Engineering students among the winners at March 26 Auburn Student Research Symposium

Published: Apr 5, 2024 10:35 AM

By Joe McAdory

Sixty-four students, including five from the Samuel Ginn College of Engineering, earned awards for oral and poster presentations of their research and creative scholarship following the 2024 Auburn University Student Research Symposium held March 26 at the Melton Student Center. Awards were presented in an April 2 ceremony.

Roughly 450 graduate and undergraduate students from Auburn University and Auburn University at Montgomery participated in the annual event, which showcases a broad spectrum of student research and scholarship from a variety of disciplines.

“The Samuel Ginn College of Engineering provides the best student-centered engineering experience in America and part of that experience is research,” said Allan David, interim associate dean for research. “Whether it’s hands-on work in a laboratory, crafting ideas into visual elements for poster presentations, or delivering project summaries in-person before an audience, research remains the cornerstone of the academic process. It’s how we develop fresh ideas that evolve into solutions to everyday problems. The Auburn University Research Symposium is an opportunity each spring for students to not only showcase their ideas but also exchange them. Congratulations to all students involved for their hard work and we look forward to one day seeing the fruits of their labor.”

The university recognized the best oral and poster presentations university-wide at the graduate and undergraduate levels in STEM-related and human sciences, social sciences, creative arts, nursing and humanities-related disciplines. Top researchers from each college were also recognized.
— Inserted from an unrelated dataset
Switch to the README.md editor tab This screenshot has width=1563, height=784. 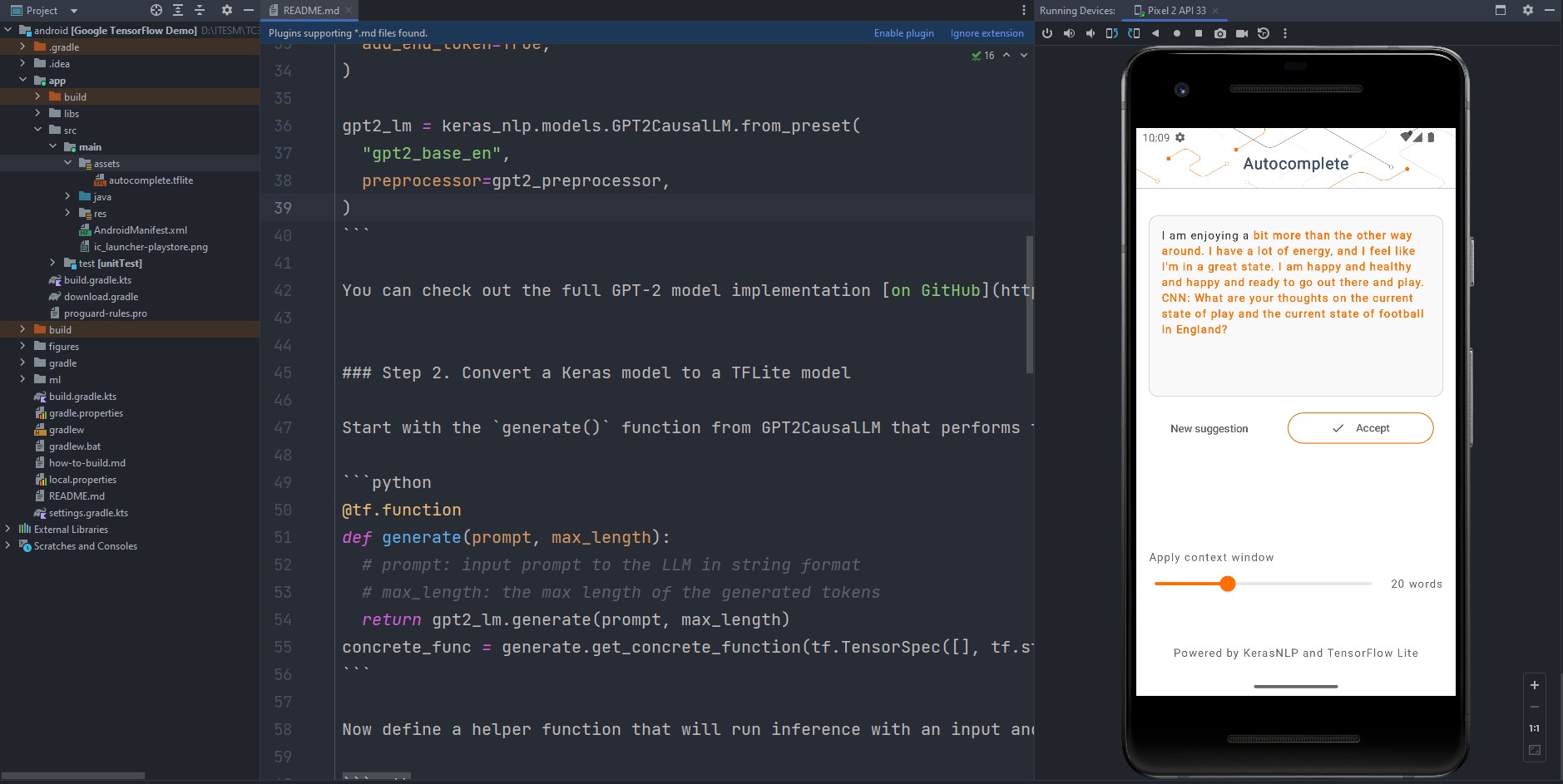[x=310, y=10]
Daniel Meadows, a graduate student in chemical engineering under the mentorship of Professor Virginia Davis, won second place among all graduate STEM entries for his oral presentation, “Selective extraction of ethylene vinyl alcohol (EVOH) from K-cup plastic waste.”
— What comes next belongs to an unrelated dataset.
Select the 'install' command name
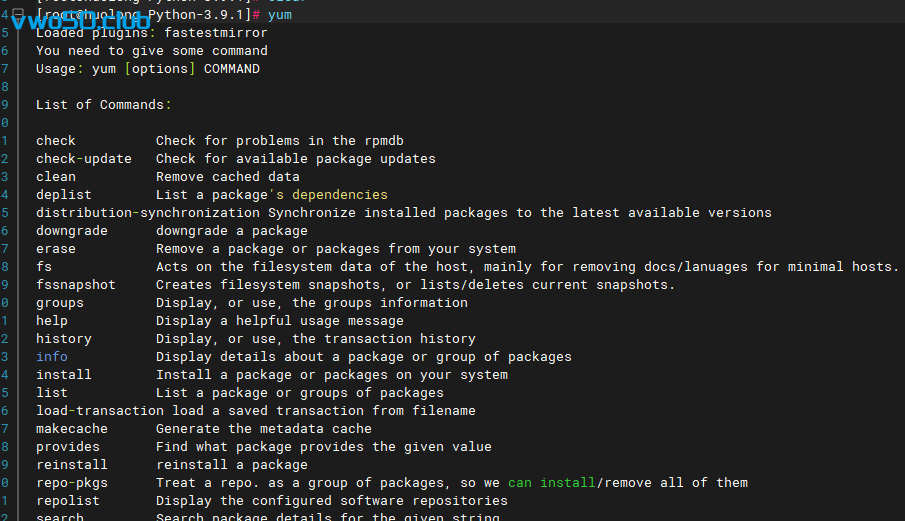 coord(63,375)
Engineering oral presentation winners were Tori Phillips, a graduate student in chemical engineering under the mentorship of Assistant Professor Jean-Francis Louf for the entry, “Connecting Plant Root Architecture and Water Transport Abilities Using a Transparent Soil,” and Erik Mulder, an undergraduate in aerospace engineering under the mentorship of Assistant Professor Davide Guzzetti, for the entry, “Analyzing Data-Driven CR3BP Representations for Immersive Astrodynamics Catalogs.”

Auburn Engineering’s poster presentation winners were Ashish Bhattarai, a graduate student in biosystems engineering, working with Presidential Graduate Research Fellow Sagar Kafle and under the mentorship of Professor Sushil Adhikari, for the entry, “Linear regression model to predict the feeding rate in a laboratory-scale gasifier,” and Emily Kimbrell, an undergraduate in computer science and software engineering for the presentation, “A centralized user interface to display satellite mega-constellations in a gamified system.”
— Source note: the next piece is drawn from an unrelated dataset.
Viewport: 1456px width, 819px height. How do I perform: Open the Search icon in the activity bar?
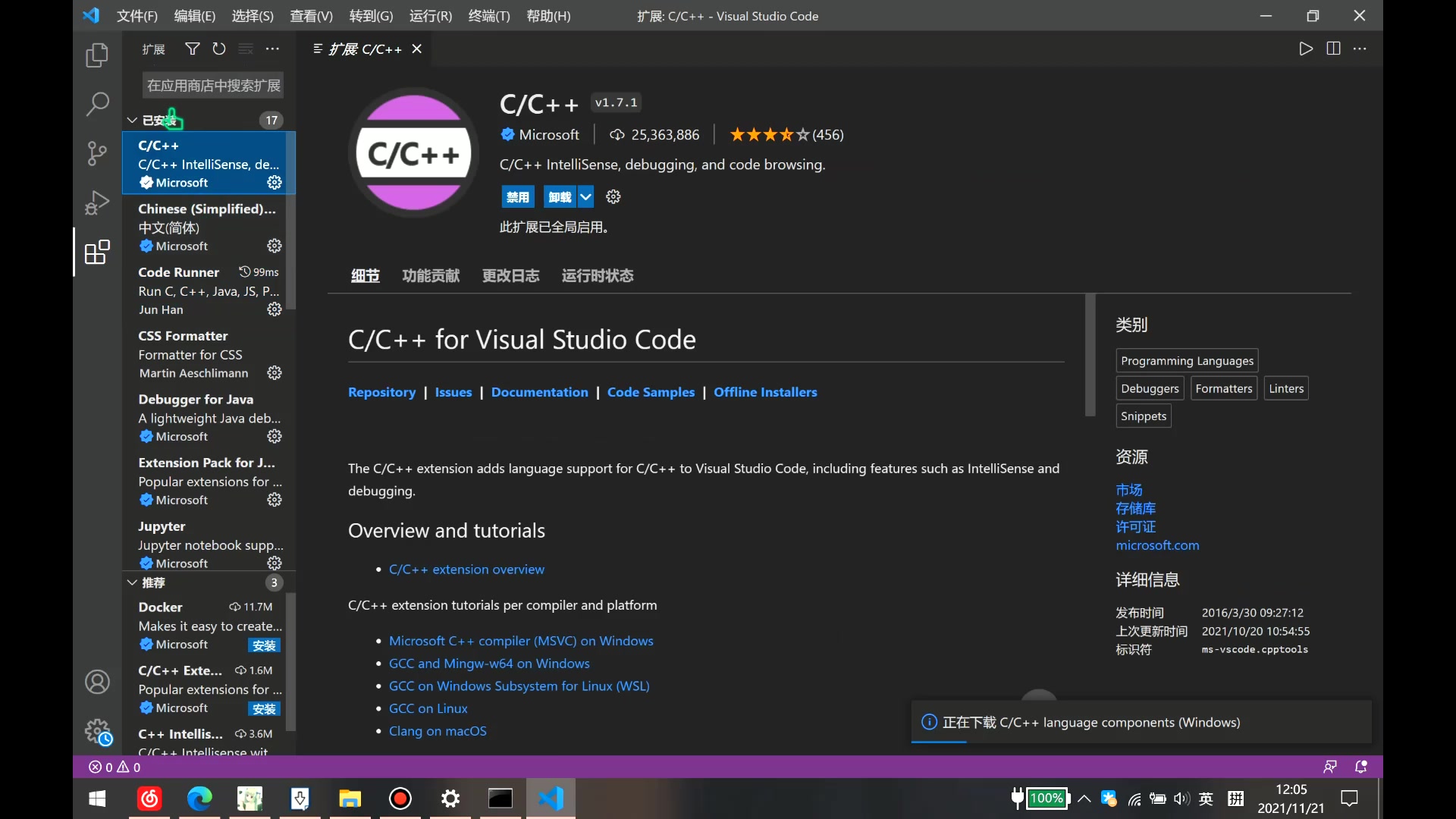[97, 104]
“Not only is this an opportunity for students to present what they have learned through their research experiences to a broad audience, but the symposium empowers participants to share their thoughts, discoveries and creative work,” said Lorenzo Cremaschi, professor of mechanical engineering and Auburn University’s director of undergraduate research. “This year, the first-rate presentations provided a forum for cross-college networking. The conversations in the rooms were lively and vibrant. I thank all the presenters and judges who participated in the symposium, making it a truly engaging opportunity. I congratulate the award winners for their outstanding work during what is becoming a signature event for the University.”

A complete list of winners, along with titles of their projects, is available on the Student Research Symposium web site.